# Required work
When the line containing "Where should I click to: Open the grouping" appears in the entries below, begin printing there and stop after the line containing "Task: Click check"; print each of those lines exactly and no other line.

====== Data to examine

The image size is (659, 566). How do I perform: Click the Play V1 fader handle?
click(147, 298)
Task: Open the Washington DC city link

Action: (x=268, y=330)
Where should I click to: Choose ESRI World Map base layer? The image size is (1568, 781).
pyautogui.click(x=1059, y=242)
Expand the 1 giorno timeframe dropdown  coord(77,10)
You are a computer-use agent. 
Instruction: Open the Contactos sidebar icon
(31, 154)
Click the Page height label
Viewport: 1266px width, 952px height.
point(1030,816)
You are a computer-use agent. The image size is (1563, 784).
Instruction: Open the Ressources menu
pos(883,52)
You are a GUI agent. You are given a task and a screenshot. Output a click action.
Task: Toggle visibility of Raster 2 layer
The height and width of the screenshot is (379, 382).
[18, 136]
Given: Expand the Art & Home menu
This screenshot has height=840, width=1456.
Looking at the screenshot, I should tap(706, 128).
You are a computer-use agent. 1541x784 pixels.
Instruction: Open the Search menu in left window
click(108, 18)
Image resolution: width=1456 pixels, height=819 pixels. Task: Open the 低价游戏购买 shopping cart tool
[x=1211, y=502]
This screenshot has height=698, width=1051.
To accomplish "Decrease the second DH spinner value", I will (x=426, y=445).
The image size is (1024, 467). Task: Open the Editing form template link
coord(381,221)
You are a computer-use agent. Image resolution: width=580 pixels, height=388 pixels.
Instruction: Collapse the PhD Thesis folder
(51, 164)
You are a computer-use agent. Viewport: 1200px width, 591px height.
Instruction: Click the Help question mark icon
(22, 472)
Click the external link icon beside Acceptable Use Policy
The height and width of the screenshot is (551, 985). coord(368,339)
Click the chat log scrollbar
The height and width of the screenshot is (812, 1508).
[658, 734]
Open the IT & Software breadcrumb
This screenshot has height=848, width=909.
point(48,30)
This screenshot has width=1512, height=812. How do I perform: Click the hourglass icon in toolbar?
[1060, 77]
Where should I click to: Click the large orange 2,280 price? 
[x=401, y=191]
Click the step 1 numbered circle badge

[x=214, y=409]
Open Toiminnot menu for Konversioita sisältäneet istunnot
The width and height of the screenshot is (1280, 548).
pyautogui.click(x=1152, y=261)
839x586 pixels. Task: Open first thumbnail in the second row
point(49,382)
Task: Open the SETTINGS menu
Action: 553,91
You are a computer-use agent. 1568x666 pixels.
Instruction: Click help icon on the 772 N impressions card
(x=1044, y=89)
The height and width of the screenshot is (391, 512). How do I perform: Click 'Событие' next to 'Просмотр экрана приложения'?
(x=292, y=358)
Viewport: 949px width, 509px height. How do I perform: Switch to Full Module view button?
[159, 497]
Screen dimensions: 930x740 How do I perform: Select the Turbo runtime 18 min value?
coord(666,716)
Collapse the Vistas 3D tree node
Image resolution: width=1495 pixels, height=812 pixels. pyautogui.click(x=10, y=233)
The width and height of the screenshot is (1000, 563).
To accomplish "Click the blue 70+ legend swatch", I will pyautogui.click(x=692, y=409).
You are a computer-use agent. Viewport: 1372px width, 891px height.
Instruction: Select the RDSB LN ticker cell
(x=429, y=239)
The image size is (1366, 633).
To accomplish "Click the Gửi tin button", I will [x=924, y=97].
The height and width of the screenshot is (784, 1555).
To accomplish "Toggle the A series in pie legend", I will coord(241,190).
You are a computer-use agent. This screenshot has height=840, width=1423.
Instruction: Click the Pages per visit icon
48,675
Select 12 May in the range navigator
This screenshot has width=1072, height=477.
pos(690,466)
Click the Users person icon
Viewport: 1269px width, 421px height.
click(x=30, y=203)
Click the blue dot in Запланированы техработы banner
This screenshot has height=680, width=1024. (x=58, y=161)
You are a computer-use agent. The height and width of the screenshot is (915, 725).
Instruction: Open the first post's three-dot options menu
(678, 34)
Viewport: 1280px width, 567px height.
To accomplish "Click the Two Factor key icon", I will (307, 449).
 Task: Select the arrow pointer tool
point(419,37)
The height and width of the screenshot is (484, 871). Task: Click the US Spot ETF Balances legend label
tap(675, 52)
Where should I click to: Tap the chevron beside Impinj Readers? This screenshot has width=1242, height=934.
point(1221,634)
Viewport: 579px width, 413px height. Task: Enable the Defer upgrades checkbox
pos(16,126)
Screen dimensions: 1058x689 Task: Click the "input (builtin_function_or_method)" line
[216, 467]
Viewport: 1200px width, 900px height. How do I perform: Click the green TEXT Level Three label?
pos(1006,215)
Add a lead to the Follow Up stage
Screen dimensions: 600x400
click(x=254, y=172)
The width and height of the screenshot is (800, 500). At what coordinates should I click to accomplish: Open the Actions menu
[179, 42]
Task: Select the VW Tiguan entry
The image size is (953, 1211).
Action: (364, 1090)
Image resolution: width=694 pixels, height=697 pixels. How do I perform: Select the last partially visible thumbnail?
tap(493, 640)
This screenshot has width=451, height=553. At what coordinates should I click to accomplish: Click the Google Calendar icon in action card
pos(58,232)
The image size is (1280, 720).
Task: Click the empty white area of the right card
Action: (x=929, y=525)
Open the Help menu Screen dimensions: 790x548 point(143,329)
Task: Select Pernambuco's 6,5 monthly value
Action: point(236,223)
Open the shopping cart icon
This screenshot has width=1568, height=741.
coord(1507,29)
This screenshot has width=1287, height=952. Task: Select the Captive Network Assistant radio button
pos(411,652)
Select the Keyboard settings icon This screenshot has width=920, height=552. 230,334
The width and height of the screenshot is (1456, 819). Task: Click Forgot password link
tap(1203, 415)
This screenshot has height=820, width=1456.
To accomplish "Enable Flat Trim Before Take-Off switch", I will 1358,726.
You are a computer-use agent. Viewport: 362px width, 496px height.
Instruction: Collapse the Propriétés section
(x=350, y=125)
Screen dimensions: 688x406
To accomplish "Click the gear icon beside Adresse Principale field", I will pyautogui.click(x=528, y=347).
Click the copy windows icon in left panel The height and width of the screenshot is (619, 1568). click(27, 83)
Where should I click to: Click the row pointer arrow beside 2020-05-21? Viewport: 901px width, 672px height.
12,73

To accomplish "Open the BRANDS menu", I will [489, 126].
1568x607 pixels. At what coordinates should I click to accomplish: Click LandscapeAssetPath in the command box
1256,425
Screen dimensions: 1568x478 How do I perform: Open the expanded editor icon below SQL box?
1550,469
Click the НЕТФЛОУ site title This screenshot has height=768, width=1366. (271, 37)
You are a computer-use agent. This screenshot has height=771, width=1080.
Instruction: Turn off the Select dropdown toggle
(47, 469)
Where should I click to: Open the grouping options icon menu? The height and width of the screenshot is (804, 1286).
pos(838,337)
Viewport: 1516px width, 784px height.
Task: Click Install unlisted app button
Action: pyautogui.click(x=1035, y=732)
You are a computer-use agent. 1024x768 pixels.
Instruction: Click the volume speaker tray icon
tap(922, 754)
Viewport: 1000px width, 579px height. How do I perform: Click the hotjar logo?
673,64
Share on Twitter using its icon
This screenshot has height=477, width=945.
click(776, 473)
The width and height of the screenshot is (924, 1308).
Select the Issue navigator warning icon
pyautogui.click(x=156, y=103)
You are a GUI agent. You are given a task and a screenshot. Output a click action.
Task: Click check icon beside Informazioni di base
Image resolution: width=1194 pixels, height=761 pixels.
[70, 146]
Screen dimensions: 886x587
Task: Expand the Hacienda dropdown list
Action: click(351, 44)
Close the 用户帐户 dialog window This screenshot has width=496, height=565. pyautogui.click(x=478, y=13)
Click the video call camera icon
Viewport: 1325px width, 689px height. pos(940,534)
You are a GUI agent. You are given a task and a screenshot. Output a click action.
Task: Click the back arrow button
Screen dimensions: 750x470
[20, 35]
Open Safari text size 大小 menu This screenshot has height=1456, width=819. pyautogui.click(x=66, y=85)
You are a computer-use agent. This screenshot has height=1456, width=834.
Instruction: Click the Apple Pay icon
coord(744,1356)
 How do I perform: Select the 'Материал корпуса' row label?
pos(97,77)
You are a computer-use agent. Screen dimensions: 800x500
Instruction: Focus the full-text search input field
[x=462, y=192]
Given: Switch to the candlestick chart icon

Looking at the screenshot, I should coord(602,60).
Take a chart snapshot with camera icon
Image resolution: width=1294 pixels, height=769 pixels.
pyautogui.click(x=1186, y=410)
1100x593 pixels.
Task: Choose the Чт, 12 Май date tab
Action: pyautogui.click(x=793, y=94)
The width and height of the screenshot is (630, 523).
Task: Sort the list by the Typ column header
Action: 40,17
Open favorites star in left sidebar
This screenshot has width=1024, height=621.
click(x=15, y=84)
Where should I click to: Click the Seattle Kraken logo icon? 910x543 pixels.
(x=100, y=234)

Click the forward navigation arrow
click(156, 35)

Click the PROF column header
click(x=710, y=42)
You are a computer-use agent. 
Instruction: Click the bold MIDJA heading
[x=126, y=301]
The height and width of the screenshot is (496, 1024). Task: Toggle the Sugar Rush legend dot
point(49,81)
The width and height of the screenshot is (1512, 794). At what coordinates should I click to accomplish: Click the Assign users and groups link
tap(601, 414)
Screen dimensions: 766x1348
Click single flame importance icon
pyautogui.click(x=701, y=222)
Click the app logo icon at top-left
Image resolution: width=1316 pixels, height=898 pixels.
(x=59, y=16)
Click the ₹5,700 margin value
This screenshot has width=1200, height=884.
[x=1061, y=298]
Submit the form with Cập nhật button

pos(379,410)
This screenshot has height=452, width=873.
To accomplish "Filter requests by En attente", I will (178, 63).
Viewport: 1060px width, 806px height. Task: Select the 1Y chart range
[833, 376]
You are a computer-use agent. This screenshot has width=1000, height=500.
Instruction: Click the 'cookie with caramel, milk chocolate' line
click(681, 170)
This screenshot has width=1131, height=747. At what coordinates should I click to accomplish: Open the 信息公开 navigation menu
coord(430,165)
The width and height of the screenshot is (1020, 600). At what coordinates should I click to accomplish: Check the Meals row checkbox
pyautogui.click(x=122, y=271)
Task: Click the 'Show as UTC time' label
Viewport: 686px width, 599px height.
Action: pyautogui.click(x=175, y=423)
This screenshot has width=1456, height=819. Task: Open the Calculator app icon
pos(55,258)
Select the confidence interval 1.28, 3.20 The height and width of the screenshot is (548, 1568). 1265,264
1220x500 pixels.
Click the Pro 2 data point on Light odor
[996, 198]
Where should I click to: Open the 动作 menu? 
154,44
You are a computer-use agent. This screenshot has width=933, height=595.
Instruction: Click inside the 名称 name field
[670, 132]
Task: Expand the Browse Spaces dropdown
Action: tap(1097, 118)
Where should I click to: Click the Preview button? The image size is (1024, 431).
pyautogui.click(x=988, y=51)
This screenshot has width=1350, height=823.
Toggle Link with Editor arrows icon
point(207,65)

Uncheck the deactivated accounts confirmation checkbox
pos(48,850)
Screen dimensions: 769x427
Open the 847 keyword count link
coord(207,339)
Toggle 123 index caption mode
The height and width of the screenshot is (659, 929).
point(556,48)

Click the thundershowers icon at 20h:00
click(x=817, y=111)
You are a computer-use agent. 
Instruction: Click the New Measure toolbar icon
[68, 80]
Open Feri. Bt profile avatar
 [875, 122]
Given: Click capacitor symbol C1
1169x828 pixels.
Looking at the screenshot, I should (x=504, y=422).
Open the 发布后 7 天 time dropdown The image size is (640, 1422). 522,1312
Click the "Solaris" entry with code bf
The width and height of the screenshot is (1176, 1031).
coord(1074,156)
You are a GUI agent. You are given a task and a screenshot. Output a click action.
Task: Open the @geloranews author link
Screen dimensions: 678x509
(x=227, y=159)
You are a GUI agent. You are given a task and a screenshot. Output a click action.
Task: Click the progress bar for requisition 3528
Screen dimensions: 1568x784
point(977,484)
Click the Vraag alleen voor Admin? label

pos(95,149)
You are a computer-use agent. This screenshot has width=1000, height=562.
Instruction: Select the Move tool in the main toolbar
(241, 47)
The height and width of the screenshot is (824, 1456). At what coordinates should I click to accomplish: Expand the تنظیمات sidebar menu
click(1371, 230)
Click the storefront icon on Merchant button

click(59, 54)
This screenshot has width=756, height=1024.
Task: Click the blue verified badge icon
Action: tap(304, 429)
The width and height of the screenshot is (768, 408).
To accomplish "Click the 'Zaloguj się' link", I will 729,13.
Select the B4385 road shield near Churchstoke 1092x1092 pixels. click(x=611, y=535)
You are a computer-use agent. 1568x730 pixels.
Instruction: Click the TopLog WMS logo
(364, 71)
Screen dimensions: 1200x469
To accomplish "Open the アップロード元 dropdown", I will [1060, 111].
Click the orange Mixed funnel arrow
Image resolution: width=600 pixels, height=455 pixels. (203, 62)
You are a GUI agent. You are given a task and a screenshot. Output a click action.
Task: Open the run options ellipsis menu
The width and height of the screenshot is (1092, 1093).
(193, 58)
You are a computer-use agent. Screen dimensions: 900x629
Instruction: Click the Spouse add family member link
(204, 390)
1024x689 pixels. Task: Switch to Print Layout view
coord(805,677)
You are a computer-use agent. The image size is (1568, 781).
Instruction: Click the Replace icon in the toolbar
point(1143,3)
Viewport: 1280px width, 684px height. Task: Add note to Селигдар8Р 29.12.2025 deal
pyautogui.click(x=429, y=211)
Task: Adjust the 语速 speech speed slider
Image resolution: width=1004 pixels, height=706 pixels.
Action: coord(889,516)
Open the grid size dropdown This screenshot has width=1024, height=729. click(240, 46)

============

# The answer
Where should I click to: Open the grouping options icon menu? The height and width of the screenshot is (804, 1286).
pos(838,337)
Viewport: 1516px width, 784px height.
Task: Click Install unlisted app button
Action: pyautogui.click(x=1035, y=732)
You are a computer-use agent. 1024x768 pixels.
Instruction: Click the volume speaker tray icon
tap(922, 754)
Viewport: 1000px width, 579px height. How do I perform: Click the hotjar logo?
673,64
Share on Twitter using its icon
This screenshot has height=477, width=945.
click(776, 473)
The width and height of the screenshot is (924, 1308).
Select the Issue navigator warning icon
pyautogui.click(x=156, y=103)
You are a GUI agent. You are given a task and a screenshot. Output a click action.
Task: Click check icon beside Informazioni di base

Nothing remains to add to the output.